No evidence Rwanda scheme will work - yet tonight's vote could SINK Sunak, Nigel Nelson claims

Rishi Sunak faces a Conservative rebellion over his Rwanda Bill.

Rishi Sunak faces a Conservative rebellion over his Rwanda Bill.

Parliament TV
Nigel Nelson

By Nigel Nelson

Published: 17/01/2024

- 12:01

In this GB News members-only article, Nigel Nelson gives his assessment on Rishi Sunak's flagship Rwanda policy

There is no evidence the Rwanda scheme will deter migrants from crossing the Channel. Which is not quite the same as saying sending them to central Africa won’t work.

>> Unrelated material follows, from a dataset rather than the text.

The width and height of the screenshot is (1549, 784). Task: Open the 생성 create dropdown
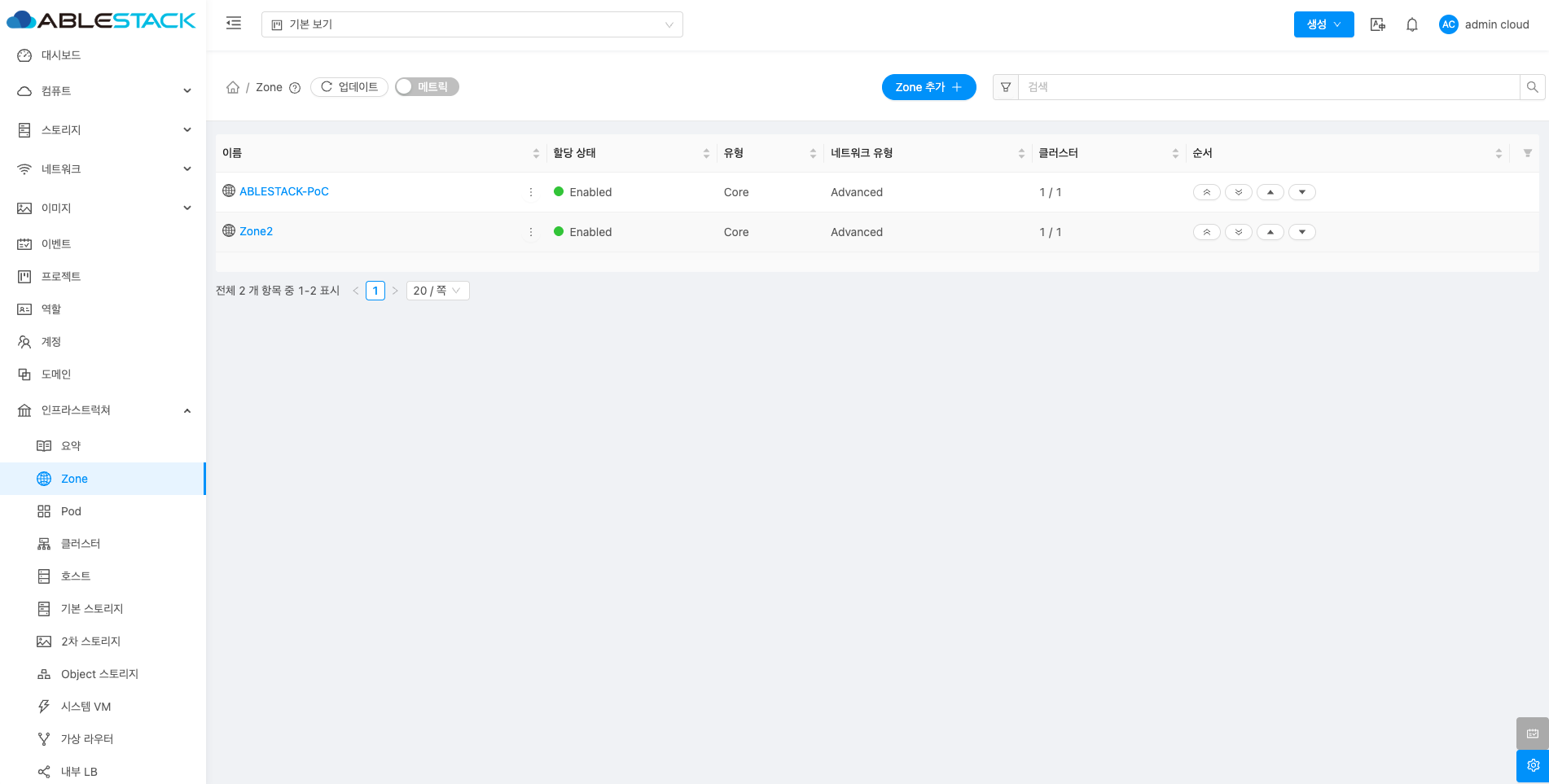tap(1323, 24)
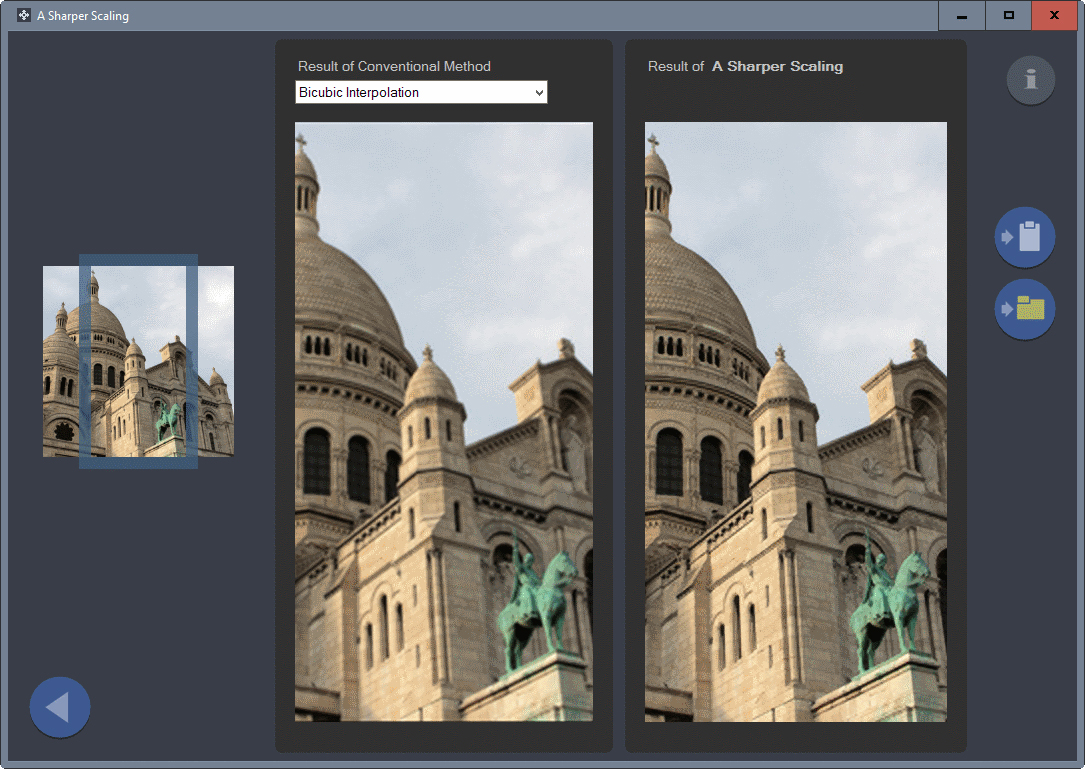Maximize the A Sharper Scaling window
The height and width of the screenshot is (769, 1085).
[1009, 16]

None of us can know for sure either way. Not the ‘five families’ of hard right Tory MPs for whom Rwanda has become an obsession. Nor any other family in Britain.

For those who support this legislation, whether amended or unamended, Rwanda is, then, a leap of faith. For those of us of a more sceptical disposition it seems more like a flight of fancy which we fancy will never take off.

The lack of evidence for this ever working was the reason the Home Office’s most senior official, the Permanent Secretary Sir Matthew Rycroft, refused to sign it off as value for taxpayer money. And that was before the cost ratcheted up to £400million.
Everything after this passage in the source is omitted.